The short films were excellent: Mend and Make Do - A Life-Sized Animated Short Film by Bexie Bush, followed by Leading Lady Parts by Jessica Swale. The main feature had me flipping through my Facebook timeline, partly through disinterest in the contrived yet obvious plot line, and partly to distract me from the excessive yelling and foul language. I'll be interested to see what the discussion group thought of the evening.
The story of a long, stormy marriage and a creative collaboration, culminating in the winning of the Nobel Prize for Literature.
The young teacher in 1950s inspired his students with his energy, enthusiasm and ability to quote James Joyce, instilling into them that if you are a writer you have to write. However, as in so many fields, those who can, do, and those who don't quite have what it takes, teach. So it was with Joe and Joan, faultlessly portrayed by Jonathon Pryce and Glenn Close. Joe the egotist, brash and seductive, Joan the quiet, shy, philosophic and gifted writer who could write into gold all the couple's experiences, book after book. Neither character was all good or all bad. Joe wanted Joan to share in the accolade the body of work written in his name had attracted, but without acknowledging her true contribution, whilst Joan had been simmering with bottled up resentment for years, but playing the caring, supportive wife of a genius. The plot was predictable from the beginning; we knew it would end in disaster. A member of the discussion group announced she applauded the way Joan killed Joe!
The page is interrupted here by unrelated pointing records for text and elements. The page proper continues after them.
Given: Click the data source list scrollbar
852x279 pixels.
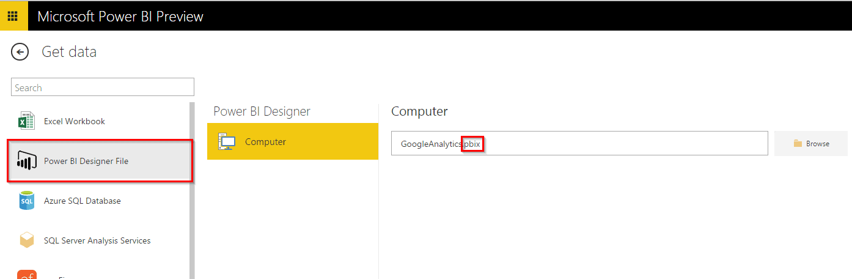Looking at the screenshot, I should pyautogui.click(x=193, y=190).
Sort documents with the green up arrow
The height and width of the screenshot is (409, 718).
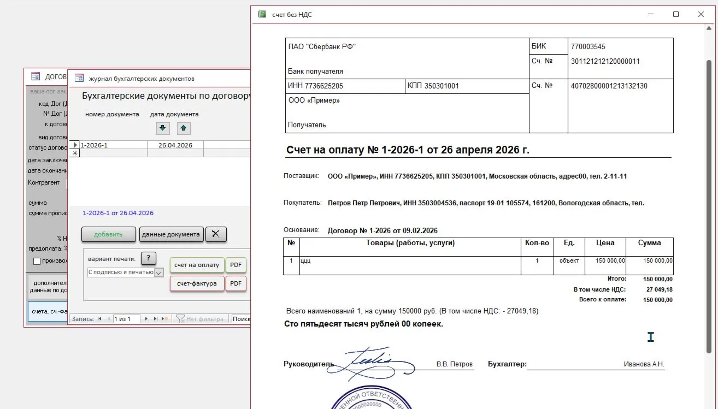184,128
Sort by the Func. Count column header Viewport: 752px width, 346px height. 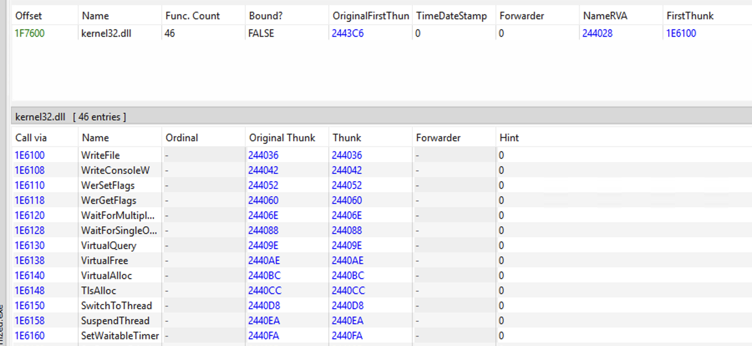coord(193,16)
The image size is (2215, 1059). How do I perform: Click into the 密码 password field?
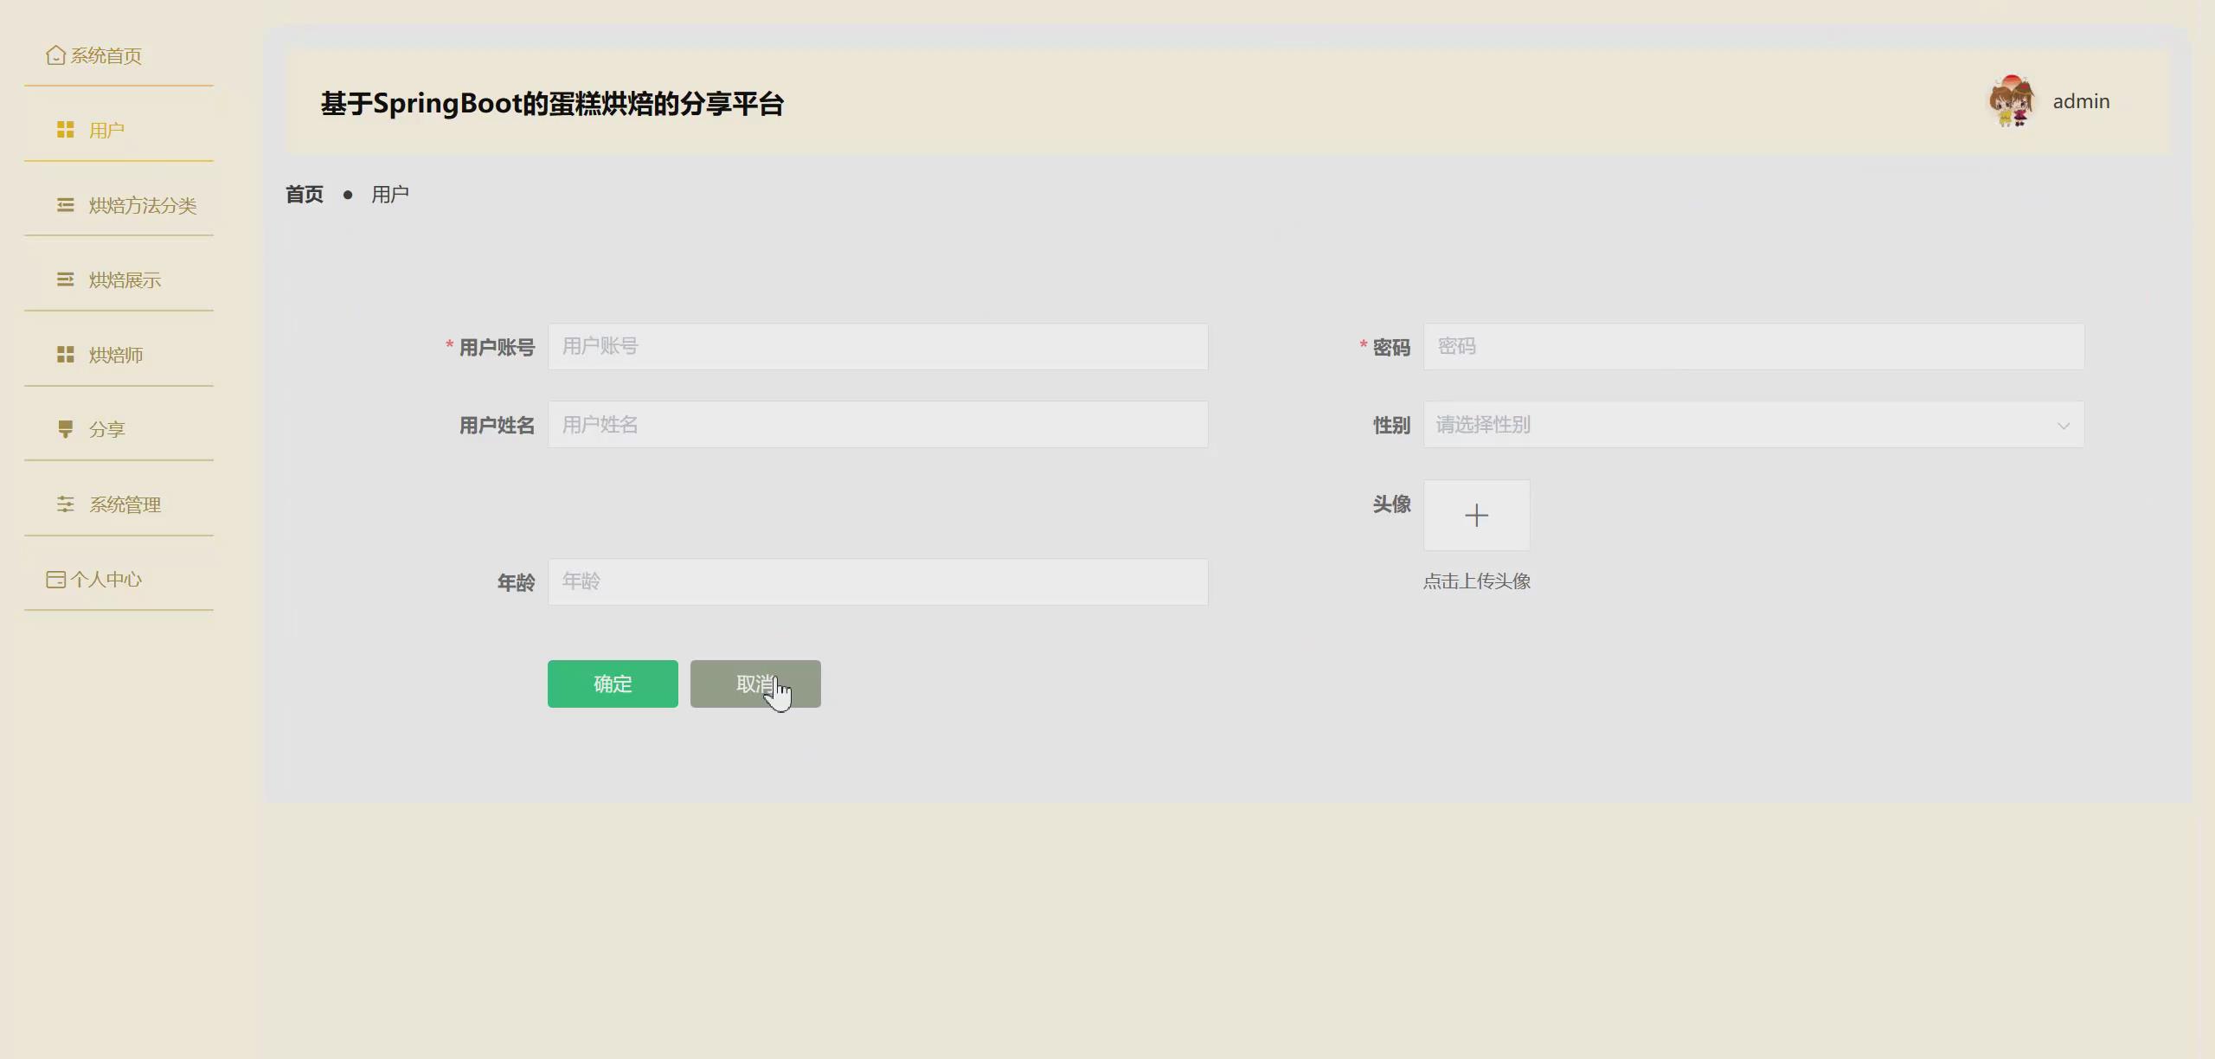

Before the interval we were wonderfully entertained by two short films, both much more light hearted than The Wife. The first was beautifully animated. An old woman taking tea with a friend and telling her life story although we didn't see either of them and only caught glimpses of a few family photos. Nevertheless the story unfolded the dramas and traumas, the celebrations and humour of a life well lived with great compassion.
The second short film was very funny. Auditions for a leading lady were being held and young actresses came to read for the part. Watching the proceedings was excruciating as the objections raised against each contender were unrelated and unreasonable. Finally Tom Huddleston, sporting a beard, arrived and almost before he said anything is given the part ....... the film we at last discovered was The Sound of Music.
A small discussion group gathered and about half our number had enjoyed the main feature. There was also division over who was more at fault, the wife or the husband, and in the course of discussion that sometimes alternated. Everyone thought the short films were very good and entertaining.